See class docstrings for more information.

References

For a comprehensive guide on the usage, examples, and additional features of Transformation classes, please refer to the reference/concepts/spark/transformations section of the Koheesio documentation.

Classes:

Name Description
Transformation

Base class for all transformations

ColumnsTransformation

Extended Transformation class with a preset validator for handling column(s) data

ColumnsTransformationWithTarget

Extended ColumnsTransformation class with an additional target_column field

koheesio.spark.transformations.ColumnsTransformation #

Extended Transformation class with a preset validator for handling column(s) data with a standardized input for a single column or multiple columns.

Concept

A ColumnsTransformation is a Transformation with a standardized input for column or columns.

  • columns are stored as a list
  • either a single string, or a list of strings can be passed to enter the columns
  • column and columns are aliases to one another - internally the name columns should be used though.

If more than one column is passed, the behavior of the Class changes this way:

  • the transformation will be run in a loop against all the given columns
Configuring the ColumnsTransformation

The ColumnsTransformation class has a ColumnConfig class that can be used to configure the behavior of the class. Users should not have to interact with the ColumnConfig class directly.

This class has the following fields:

  • run_for_all_data_type allows to run the transformation for all columns of a given type.

  • limit_data_type allows to limit the transformation to a specific data type.

  • data_type_strict_mode Toggles strict mode for data type validation. Will only work if limit_data_type is set.

Data types need to be specified as a SparkDatatype enum.

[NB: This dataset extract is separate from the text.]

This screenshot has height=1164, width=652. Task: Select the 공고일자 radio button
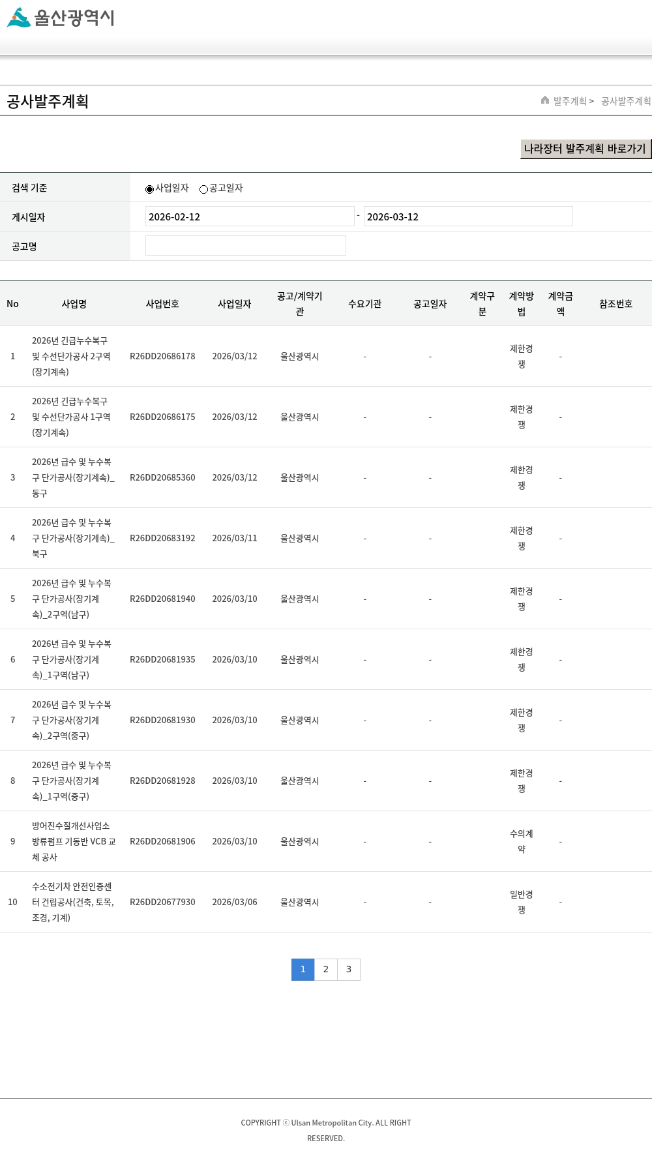[203, 189]
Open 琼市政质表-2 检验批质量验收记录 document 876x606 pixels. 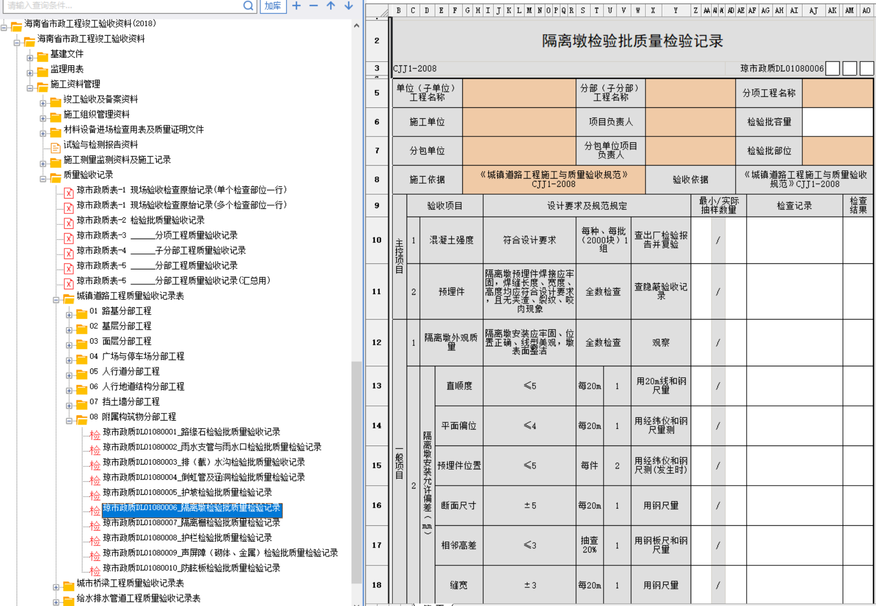140,220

- See the docstrings of the ColumnConfig class for more information.
- See the SparkDatatype enum for a list of available data types.

Example

Implementing a transformation using the ColumnsTransformation class:

from pyspark.sql import functions as f
from koheesio.steps.transformations import ColumnsTransformation


class AddOne(ColumnsTransformation):
    def execute(self):
        for column in self.get_columns():
            self.output.df = self.df.withColumn(column, f.col(column) + 1)

In the above example, the execute method is implemented to add 1 to the values of a given column.

Parameters:

Name Type Description Default
columns ListOfColumns

The column (or list of columns) to apply the transformation to. Alias: column

required

columns class-attribute instance-attribute #

columns: ListOfColumns = Field(
    default="",
    alias="column",
    description="The column (or list of columns) to apply the transformation to. Alias: column",
)

data_type_strict_mode_is_set property #

data_type_strict_mode_is_set: bool

Returns True if data_type_strict_mode is set

limit_data_type_is_set property #

limit_data_type_is_set: bool

Returns True if limit_data_type is set

run_for_all_is_set property #

run_for_all_is_set: bool

Returns True if the transformation should be run for all columns of a given type

ColumnConfig #

Koheesio ColumnsTransformation specific Config

Parameters:

Name Type Description Default
run_for_all_data_type Optional[List[SparkDatatype]]

allows to run the transformation for all columns of a given type. A user can trigger this behavior by either omitting the columns parameter or by passing a single * as a column name. In both cases, the run_for_all_data_type will be used to determine the data type. Value should be be passed as a SparkDatatype enum. (default: [None])

required
limit_data_type Optional[List[SparkDatatype]]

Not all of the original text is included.